Adding action_hint to invoke() collides with a downstream caller passing positional args.LowLowKeyword-only (* separator); existing positional callers untouched; mypy --strict catches drift.
tasks guard ordering changes when we restructure dispatch flow.MediumHighTreat _check_composed_action_guard(...) call site as fixed; new advancement helper appended after it, never before; existing tasks_* guard tests must pass without modification.
"No direct JSONL writes from executor" assertion is brittle if implemented as code-grep.LowLowUse a behavioral monkey-patch test that verifies only complete_invocation is the close path.
Composition fails AFTER per-step body but BEFORE the else branch (e.g. exception in else itself).Very lowMediumThe else branch contains only a single complete_invocation(..., "done") call; if it raises, that is the existing writer/IO failure mode. We do not nest a second try/except.
_derive_action_from_request behavior changes silently because we added the guard.LowLowOnly triggered when action_hint is truthy; legacy path is byte-identical. Snapshot test on the legacy path.

Migration / Compatibility

  • Backwards compatible. The action_hint kwarg defaults to None; every existing caller continues to work unchanged.
  • Trail format unchanged. No new JSONL fields, no new outcome values, no new file naming.
  • No mission-runtime.yaml edits. Packaged runtime collapse to the public tasks step (landed in PR #795) is preserved.
  • No .kittify/charter/ edits.
  • No CLI surface changes.

Out of Scope (re-affirmed from spec)

  • #505 custom mission loader (C-009).
  • #787 charter context compact mode regression.
  • Research / documentation mission rewrites (#504, #502).
  • Retrospective work (#506#511), Phase 7 (#469), spec-kitty explain, Phase 4/5 reopen.
  • Edits to spec-kitty-events, spec-kitty-runtime, src/spec_kitty_events/, .kittify/charter/.

Complexity Tracking

No Charter Check violations. Section intentionally empty.

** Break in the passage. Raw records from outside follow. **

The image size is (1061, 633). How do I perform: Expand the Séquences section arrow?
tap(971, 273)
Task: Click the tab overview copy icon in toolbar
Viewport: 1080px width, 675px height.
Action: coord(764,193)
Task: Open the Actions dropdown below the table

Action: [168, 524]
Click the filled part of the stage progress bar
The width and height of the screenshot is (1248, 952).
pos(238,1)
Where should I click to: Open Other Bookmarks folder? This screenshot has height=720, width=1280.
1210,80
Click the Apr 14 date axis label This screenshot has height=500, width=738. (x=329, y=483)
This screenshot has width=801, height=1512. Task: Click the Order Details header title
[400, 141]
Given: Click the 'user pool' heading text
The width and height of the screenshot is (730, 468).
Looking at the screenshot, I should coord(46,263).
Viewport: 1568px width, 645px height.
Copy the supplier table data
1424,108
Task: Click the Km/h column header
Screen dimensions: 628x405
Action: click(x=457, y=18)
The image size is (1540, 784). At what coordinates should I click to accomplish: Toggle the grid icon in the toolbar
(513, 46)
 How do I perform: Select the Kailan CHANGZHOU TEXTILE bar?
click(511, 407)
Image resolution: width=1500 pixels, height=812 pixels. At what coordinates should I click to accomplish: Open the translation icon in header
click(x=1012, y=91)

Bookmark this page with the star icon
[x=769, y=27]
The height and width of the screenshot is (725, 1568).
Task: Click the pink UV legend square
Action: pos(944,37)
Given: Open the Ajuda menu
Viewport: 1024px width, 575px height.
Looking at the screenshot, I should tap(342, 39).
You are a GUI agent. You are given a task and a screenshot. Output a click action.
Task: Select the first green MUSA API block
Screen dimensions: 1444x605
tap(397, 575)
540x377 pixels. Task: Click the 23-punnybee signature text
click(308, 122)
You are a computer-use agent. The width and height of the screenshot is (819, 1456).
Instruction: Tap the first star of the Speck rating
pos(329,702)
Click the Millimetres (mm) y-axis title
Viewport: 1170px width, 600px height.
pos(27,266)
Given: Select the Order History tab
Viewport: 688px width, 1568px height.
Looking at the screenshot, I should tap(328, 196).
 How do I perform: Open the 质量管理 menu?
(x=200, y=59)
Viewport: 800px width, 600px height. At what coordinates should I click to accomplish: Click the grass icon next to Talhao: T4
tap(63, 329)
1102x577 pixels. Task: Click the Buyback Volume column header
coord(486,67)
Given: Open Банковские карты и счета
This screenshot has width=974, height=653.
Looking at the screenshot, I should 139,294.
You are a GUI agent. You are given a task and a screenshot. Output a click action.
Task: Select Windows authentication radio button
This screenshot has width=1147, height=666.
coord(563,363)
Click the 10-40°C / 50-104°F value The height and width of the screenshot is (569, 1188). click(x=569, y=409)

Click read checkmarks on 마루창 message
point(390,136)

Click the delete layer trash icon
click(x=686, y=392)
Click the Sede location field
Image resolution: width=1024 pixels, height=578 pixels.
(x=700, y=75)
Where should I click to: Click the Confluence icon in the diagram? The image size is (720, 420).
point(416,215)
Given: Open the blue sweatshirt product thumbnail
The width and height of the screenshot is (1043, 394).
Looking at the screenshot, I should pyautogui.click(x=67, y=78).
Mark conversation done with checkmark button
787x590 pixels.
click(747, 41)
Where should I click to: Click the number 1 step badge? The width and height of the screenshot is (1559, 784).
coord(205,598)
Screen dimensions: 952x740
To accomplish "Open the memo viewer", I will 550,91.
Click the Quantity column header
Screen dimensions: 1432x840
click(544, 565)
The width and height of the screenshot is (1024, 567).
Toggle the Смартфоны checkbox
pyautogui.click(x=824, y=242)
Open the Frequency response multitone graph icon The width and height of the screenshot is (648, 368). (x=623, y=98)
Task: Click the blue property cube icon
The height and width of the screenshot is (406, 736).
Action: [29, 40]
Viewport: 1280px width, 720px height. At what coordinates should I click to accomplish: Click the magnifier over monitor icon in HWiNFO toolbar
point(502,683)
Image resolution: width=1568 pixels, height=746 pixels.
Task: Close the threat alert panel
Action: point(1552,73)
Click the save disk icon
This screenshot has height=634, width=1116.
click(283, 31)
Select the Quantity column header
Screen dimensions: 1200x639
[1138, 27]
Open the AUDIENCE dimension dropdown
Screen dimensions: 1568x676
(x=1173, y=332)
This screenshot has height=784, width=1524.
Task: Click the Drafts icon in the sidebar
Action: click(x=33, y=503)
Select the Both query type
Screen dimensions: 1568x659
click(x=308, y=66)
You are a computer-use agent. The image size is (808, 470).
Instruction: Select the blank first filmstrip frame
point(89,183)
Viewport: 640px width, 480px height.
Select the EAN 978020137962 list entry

Branch Contract (re-stated)

  • Current branch at plan start: main
  • Planning / base branch: main
  • Final merge target: main
  • branch_matches_target: true
  • Summary: "Current branch at workflow start: main. Planning/base branch for this feature: main. Completed changes must merge into main."

Next Step

Run /spec-kitty.tasks to materialize the WP outline. Expected split:

  • WP01#786 runtime bridge single-dispatch + _advance_run_state_after_composition helper (must land first; blocker for #505).
  • WP02#794 action_hint kwarg on ProfileInvocationExecutor.invoke(...) + StepContractExecutor call-site update (lands before WP03 so completion records carry correct action).
  • WP03#793 invocation lifecycle close in StepContractExecutor.execute(...).

Dependency graph: WP01 independent; WP02 independent; WP03 depends on WP02.